Dans l’extrait de l’interview accordée à Hadashot (ancienne Deuxième chaîne), diffusée mercredi sur la chaîne de télévision mercredi, il a affirmé que personne n’est mieux placé que lui pour diriger le pays.

« Aujourd’hui, je suis plus mature et mieux à même de diriger l’Etat d’Israël que n’importe lequel des autres candidats », a-t-il assuré, incluant le Premier ministre Benjamin Netanyahu.

L’ancien ministre de la Défense de 75 ans a affirmé que de nombreuses personnes l’avaient exhorté à retourner à la vie politique.

« Ce n’est pas un secret que beaucoup de gens viennent me voir et me disent : ‘Allez, allez-y, faites quelque chose’ », a-t-il confié.

« Quelqu’un m’a envoyé un sondage … d’il y a quatre mois … qui montrait que dans une élection entre Netanyahu et moi, je gagnerais la majorité du vote laïc », a-t-il affirmé, ajoutant qu’il n’était « pas si humble » pour rejeter ces faits.

« Au sein de la grande population, il gagne, mais aucun d’entre nous atteint 40 % », a déclaré Barak, se référant à ce sondage. « Trente-cinq pour cent de la population sont encore indécis, et Bibi est Premier ministre et je ne suis qu’un civil qui tweete », a-t-il poursuivi, appelant Netanyahu par son surnom.

Selon le journal télévisé de Hadashot, Barak n’a pas précisé s’il voulait rejoindre un parti existant ou créer le sien.
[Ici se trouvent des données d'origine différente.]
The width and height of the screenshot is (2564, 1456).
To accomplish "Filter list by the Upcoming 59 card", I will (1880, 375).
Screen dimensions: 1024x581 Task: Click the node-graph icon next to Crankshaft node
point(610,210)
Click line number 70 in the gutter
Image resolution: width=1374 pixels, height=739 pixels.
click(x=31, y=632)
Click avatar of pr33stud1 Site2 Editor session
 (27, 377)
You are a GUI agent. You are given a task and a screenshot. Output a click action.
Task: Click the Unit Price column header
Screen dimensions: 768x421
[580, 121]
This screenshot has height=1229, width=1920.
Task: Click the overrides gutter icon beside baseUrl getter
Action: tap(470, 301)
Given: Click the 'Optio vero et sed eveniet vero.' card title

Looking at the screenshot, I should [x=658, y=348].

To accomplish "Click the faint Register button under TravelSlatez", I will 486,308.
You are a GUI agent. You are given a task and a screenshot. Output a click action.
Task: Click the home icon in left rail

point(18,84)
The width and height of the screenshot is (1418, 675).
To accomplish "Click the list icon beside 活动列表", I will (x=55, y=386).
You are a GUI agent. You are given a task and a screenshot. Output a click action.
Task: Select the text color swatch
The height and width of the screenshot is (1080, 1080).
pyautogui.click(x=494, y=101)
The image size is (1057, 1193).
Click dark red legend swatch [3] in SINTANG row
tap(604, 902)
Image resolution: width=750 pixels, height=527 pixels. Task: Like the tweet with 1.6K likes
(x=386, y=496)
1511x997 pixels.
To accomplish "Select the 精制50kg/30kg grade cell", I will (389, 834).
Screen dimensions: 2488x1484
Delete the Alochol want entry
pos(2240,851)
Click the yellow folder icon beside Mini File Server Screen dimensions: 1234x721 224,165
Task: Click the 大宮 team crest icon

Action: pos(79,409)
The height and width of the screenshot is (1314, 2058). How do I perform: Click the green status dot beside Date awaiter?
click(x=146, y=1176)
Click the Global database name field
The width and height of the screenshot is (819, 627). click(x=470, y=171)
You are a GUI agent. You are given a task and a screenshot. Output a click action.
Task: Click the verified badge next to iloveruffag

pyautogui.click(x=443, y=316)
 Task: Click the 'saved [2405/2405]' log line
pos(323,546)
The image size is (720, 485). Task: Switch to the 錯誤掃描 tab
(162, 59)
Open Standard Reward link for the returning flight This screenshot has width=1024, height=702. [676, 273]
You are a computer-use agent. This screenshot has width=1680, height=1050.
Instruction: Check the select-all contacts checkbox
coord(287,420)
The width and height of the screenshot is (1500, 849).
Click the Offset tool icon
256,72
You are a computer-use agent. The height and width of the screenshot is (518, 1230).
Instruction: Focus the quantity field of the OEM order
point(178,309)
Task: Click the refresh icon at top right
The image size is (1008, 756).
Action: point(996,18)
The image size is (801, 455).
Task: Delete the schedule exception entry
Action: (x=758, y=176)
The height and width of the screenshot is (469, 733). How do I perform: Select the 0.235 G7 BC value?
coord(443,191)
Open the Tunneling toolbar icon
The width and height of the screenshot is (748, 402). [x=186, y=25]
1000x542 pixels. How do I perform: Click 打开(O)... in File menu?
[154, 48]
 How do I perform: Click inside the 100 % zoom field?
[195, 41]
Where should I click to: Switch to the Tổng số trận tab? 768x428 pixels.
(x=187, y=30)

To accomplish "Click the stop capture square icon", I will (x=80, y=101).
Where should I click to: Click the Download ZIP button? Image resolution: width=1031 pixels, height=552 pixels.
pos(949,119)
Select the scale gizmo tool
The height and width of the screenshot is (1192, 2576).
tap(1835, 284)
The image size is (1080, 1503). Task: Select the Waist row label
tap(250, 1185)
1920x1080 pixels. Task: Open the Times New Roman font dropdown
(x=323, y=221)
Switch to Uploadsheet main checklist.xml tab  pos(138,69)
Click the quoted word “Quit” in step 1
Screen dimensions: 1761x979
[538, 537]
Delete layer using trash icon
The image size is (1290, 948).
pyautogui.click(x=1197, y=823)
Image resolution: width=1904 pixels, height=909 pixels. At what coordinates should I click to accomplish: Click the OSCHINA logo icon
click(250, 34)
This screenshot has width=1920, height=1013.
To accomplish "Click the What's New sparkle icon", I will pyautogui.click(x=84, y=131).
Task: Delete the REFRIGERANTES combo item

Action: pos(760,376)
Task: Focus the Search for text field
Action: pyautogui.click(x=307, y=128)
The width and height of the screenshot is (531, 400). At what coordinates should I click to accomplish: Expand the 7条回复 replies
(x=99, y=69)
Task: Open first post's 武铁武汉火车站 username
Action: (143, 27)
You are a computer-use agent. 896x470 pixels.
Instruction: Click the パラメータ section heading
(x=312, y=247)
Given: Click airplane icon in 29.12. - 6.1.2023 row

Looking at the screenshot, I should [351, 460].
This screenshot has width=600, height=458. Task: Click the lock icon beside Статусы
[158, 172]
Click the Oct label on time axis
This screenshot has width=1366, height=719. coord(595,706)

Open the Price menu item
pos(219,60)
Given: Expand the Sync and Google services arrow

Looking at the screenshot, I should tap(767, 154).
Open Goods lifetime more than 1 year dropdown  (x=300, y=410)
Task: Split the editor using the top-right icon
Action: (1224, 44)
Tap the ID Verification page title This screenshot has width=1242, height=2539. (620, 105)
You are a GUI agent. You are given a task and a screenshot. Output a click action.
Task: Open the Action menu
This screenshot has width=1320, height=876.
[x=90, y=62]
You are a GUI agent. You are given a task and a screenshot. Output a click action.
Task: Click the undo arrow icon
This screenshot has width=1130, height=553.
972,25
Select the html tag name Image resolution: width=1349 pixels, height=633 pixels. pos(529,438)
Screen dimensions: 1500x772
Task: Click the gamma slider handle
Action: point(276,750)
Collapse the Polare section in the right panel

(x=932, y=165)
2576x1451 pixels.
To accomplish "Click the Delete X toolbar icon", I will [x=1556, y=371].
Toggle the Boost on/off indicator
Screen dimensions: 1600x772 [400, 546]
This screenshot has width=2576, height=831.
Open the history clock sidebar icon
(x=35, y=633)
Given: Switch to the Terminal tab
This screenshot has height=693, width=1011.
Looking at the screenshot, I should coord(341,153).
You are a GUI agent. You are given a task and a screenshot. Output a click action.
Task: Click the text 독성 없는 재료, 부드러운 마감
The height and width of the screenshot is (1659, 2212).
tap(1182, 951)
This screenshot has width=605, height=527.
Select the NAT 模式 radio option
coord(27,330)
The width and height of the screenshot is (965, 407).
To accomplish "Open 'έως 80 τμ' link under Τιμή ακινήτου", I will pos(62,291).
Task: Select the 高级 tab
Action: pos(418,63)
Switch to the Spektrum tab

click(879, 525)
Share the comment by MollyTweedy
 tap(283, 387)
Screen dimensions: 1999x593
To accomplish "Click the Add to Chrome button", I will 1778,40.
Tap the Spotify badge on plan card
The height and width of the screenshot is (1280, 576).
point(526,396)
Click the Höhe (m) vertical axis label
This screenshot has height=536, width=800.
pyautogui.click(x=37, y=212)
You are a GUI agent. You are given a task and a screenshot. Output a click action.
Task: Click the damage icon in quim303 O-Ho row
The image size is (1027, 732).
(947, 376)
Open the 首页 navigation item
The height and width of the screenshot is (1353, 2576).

Sur ce dernier point, il a estimé qu’il était trop tôt pour lancer un nouveau parti avant les prochaines élections, prévues pour 2019.

Au cours de l’année écoulée, un Barak fraîchement barbu est devenu un critique acerbe de Netanyahu en lançant des diatribes contre le Premier ministre et sa coalition gouvernementale, sur Twitter, à la radio et à la télévision.

Former prime minister Ariel Sharon (photo credit: Sharon Perry/Flash90/File)
Ariel Sharon (Crédit : Sharon Perry/Flash90/File)

Barak était le plus ancien chef d’état-major de Tsahal et le soldat le plus décoré du pays, avant de devenir Premier ministre en 1999, après avoir battu Netanyahu aux élections.

Après sa défaite en 2001, quand il a perdu contre le défunt Ariel Sharon, Barak s’est temporairement retiré de la politique, mais est retourné au parti travailliste en 2005. De 2007 à 2013, il a été ministre de la Défense, les quatre dernières années sous Netanyahu.

En 2011, il s’est séparé du parti travailliste, avec quatre autres députés, formant le parti de l’indépendance pendant une courte durée, afin de rester dans la coalition de Netanyahu, malgré l’objection de la plupart des travaillistes. Le parti a été effectivement démantelé à la retraite politique de Barak en 2013.